Field Name | Description | Data Type | Example Value |
---|---|---|---|
made_current_at |
Represents the exact timestamp when the corresponding snapshot was made the current snapshot. This gives us a precise temporal marker for when changes to the table were committed. | timestamp with time zone | 2024-01-11 09:21:23.949 UTC |
snapshot_id |
This column serves as the unique identifier for each snapshot. This identifier enables us to track and reference specific snapshots within the table’s history. | bigint | 2399709541800220700 |
parent_id |
This column provides the unique ID of the parent snapshot of the current snapshot. This effectively maps out the lineage of each snapshot | bigint or NULL | 57819473453326215154 |
is_current_ancestor |
This column indicates whether a snapshot is an ancestor of the table’s current snapshot. This boolean value (true or false) helps identify snapshots that are part of the table’s state lineage and those invalidated from table rollbacks. | boolean | true |
Schema of the history metadata table
You can use the history metadata table for data recovery and version control as well as to identify table rollbacks. With a snapshot ID, you can restore your data and minimize potential data loss. In case of any issues or errors, users can retrieve earlier versions of the data by referring to the snapshot history. You can just query the table to get the snapshot prior to the disaster you want to recover from.

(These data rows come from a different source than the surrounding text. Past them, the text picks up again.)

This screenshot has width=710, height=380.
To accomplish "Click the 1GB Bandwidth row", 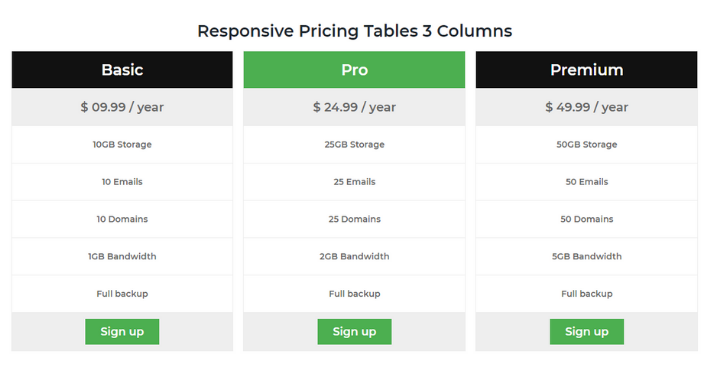I will click(x=122, y=256).
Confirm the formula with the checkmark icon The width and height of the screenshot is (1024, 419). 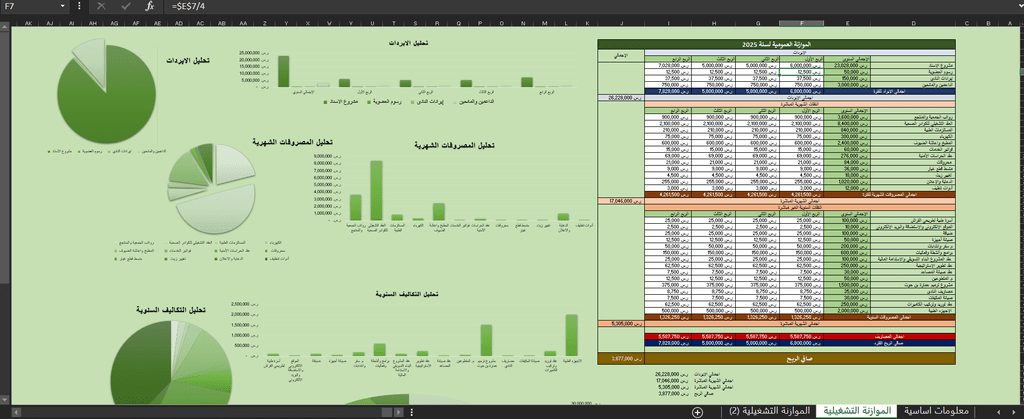(125, 6)
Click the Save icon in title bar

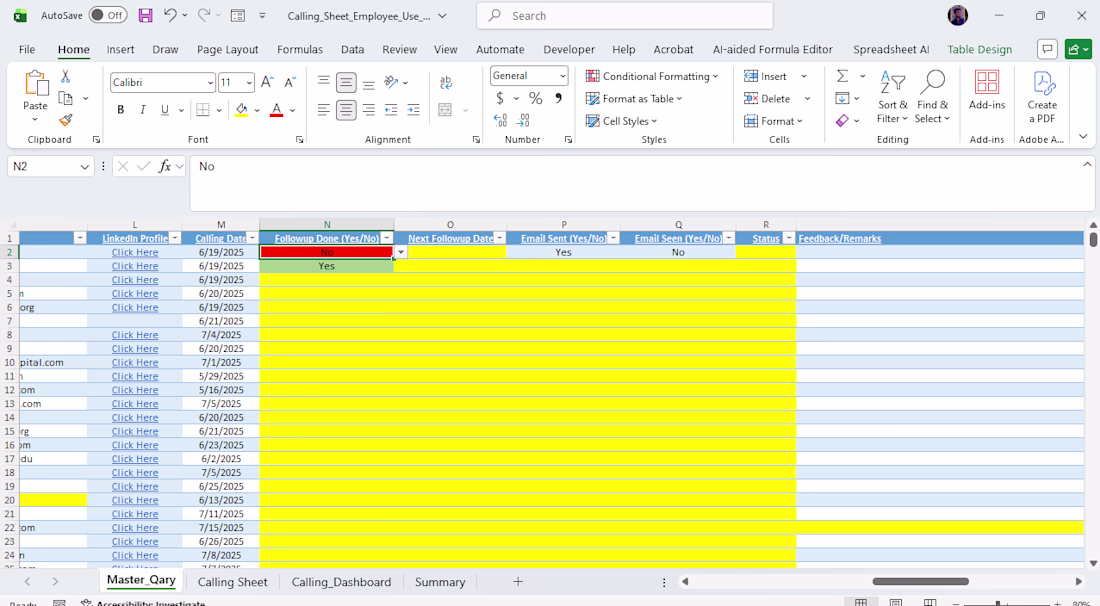tap(145, 16)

In the following code snippet, we run a query to get the snapshot_id from all snapshots prior to March 24th, 2024, which we can use to rollback the table to a snapshot before any incident that occurred on that date.
SELECT snapshot_id
FROM icebase.retail."city$metadata_log_entries"
WHERE made_current_at < '2024-03-26 00:00:00'
ORDER BY made_current_at ASC
The data from this table can be used to identify a rollback of the table. This can be useful to identify when recovery actions have been taken when trying to build context for the table’s history.
There are two signals to look for in the history table to identify a table rollback:
- Two or more snapshots have the same parent_id.
- Only one of those snapshots has is_current_ancestor set to true (true would mean it’s part of the current table history).
For example, based on the table information provided earlier, it can be inferred that there was a rollback in the table’s history at the given snapshot IDs (296410040247533565 and 2999875608062437345). This conclusion is drawn from the fact that snapshot 296410040247533565 is not a current ancestor and shares a parent with snapshot 2999875608062437345. The following code snippet shows how to query all entries from the history metadata table:
metadata_log_entries
Metadata Table¶
The metadata_log_entries
metadata table keeps track of the evolution of the table
by logging the metadata files generated during table updates. Each field within this
table holds significant information about the state of the table at a given point in time.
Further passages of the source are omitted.